▸ **QUOTED PASSAGE**:
[Start of Attachment]

Back then, before I knew the word “sacrament,” it was all metaphor.  Life was a poetic unfurling, and God hardly made sense, but He was sense enough. It was enough for me to see the world as a window to God. It was enough for me to read scripture through like a gift, enough to pray that I might embody the Word.

Before the Healing

We had been weeks in the hospital. I was holding Titus, our fourth son, in my arms when his numbers crashed, and they took him from me for testing. They said all they knew to do was to “make him comfortable.”  So when our infant son was dying, or when we thought he was, something happened to my lights. They went dim. My vision and my hearing tunneled. A knob dialed back, and life went from high definition and full color, to a fuzzy black and white.

Neuroscience explains more than I could about post-traumatic stress disorder, but I’ve learned a lot about it since our days in the hospital. Healing is an ongoing thing. I believe our walk with Christ is like that, too, ongoing. My healing has been happening for years, and my greatest struggle through PTSD has been my loss of imagination.

My greatest struggle through PTSD has been my loss of imagination.
I lost my meaning, my definitions, my sense of Trinity and kingdom living, maybe not so much in how I talked about it all, but it was gone from my imagination. I had lost my scriptural imagination and my ability to see myself as a born-again into God’s story. That part of my brain had flat-lined when they took Titus from my arms.

Hope That Weakness is the Way

Though Titus has not had a complete healing and still struggles with his health, our family has been in a healthy rhythm of recovery for five years now. Many of my prayers in the past five years have been that the Father would restore my ability to recognize the Trinity at work in my life, and slowly, the poetry has returned. As I continue to heal and ask for scriptural and prophetic imagination, I’m realizing just how important a redeemed and restored imagination is in the life of the church.

If imagination doesn’t merely belong to individuals, and we have corporate imaginations, as well, I wonder how a restored corporate imagination within the church might open us to engage our culture by embodying the kingdom of God.

How might a restored corporate imagination open us to engage our culture?

[End of Attachment]

▸ **LIST OF TASKS**:
A – Answer these about the essay on healing and imagination:
(i) Which of the family's sons is Titus?
(ii) For how many years has the family been in a healthy rhythm of recovery?
(iii) What does the writer name as the greatest struggle through PTSD?
B – Please carry on the essay on healing and imagination, picking up right after its closing question.
The records that come after the essay are separate material and have no connection to it.

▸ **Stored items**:
[Start of Attachment]

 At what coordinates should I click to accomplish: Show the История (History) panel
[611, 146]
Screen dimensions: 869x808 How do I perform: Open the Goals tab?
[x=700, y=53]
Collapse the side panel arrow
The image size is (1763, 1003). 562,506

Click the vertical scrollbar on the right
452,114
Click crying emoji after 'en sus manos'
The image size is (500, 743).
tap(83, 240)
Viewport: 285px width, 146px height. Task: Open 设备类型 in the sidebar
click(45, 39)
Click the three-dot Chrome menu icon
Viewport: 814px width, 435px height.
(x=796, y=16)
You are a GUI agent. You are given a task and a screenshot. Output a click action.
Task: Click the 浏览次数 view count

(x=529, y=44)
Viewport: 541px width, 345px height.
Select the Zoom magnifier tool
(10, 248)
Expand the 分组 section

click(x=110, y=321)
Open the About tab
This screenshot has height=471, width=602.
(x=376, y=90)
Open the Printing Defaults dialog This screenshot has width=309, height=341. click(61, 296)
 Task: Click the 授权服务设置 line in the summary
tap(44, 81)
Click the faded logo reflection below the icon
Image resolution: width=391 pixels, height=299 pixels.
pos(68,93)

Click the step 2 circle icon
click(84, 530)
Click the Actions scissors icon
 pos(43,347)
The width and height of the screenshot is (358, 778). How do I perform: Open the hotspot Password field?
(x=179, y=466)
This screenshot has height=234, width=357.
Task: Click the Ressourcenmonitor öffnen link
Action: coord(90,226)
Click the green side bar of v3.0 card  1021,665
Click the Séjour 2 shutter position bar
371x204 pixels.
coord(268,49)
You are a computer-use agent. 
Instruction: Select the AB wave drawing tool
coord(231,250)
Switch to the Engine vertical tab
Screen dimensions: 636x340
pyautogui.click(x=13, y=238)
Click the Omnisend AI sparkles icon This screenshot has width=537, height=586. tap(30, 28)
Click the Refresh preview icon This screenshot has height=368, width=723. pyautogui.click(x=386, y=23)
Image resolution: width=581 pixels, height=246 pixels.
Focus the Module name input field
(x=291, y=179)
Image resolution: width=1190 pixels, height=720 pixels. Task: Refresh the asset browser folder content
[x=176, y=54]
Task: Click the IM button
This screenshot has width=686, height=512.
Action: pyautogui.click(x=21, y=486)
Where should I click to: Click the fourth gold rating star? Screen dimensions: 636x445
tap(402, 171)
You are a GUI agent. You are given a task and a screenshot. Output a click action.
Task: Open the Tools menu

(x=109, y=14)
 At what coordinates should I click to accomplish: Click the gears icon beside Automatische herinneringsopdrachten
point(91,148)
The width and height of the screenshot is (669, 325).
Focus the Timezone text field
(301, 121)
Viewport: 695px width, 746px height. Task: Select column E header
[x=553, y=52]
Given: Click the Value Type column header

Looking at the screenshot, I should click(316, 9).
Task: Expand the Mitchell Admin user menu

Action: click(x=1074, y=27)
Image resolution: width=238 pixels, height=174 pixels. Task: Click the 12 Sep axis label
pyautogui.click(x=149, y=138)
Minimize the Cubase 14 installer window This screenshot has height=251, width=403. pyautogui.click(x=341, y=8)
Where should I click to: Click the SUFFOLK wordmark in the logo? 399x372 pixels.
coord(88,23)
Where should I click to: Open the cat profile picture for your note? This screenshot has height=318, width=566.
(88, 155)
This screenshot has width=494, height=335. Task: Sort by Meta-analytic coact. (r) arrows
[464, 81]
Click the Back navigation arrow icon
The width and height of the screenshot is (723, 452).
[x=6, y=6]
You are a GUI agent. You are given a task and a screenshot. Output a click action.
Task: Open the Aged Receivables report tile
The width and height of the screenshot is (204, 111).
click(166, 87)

[End of Attachment]

▸ **RESPONSES TO THE TASKS**:
A –
(i) Their fourth son.
(ii) Five years.
(iii) The loss of imagination.

B –
Is it possible that we, ourselves, haven’t faced our own corporate traumas so we can embody, as The Church, a continual corporate healing? Is it possible, even, that tending to the corporate trauma of breaking from The Episcopal Church is actually the first step in giving witness to the Gospel in North America? I speak as an outsider or as a child here, as one who wasn’t around when the split happened, and yet, I’ve seen bone-deep pain in our brother’s and sister’s eyes. I’ve listened to the stories of the wounded on both sides, and honestly, I would rather not linger on the pain myself. We often like to move on as best we can, but I’ve learned that it’s hard to heal when we don’t tend to the wound, and healing often requires sitting in pain and grief. It can even feel like taking on more wounds.

Part of the continual healing of my imagination has been in writing about almost losing our son, and it has been in forgiving those who said painful things to us as we suffered.  Part of the healing has been in my apologizing to my children for leaving them on their own, for thinking I was the only one enduring such pain. Healing has come through therapy and by recognizing my addiction to my right answers when I hurt, instead of seeking God in the presence of intense pain. Isn’t He enough even there?

What have the traumas occurring within the church done to her imagination? We may have corporate woundings to face so that our corporate imagination might heal. In this slow work of conforming to Christ, I pray that we would engage our culture with a vision for its healing, with a vision for the Kingdom of God, by walking in honesty about our weakness, and from there, offering hope. Our crucified Christ is enough.

  • Has trauma damaged your individual imagination?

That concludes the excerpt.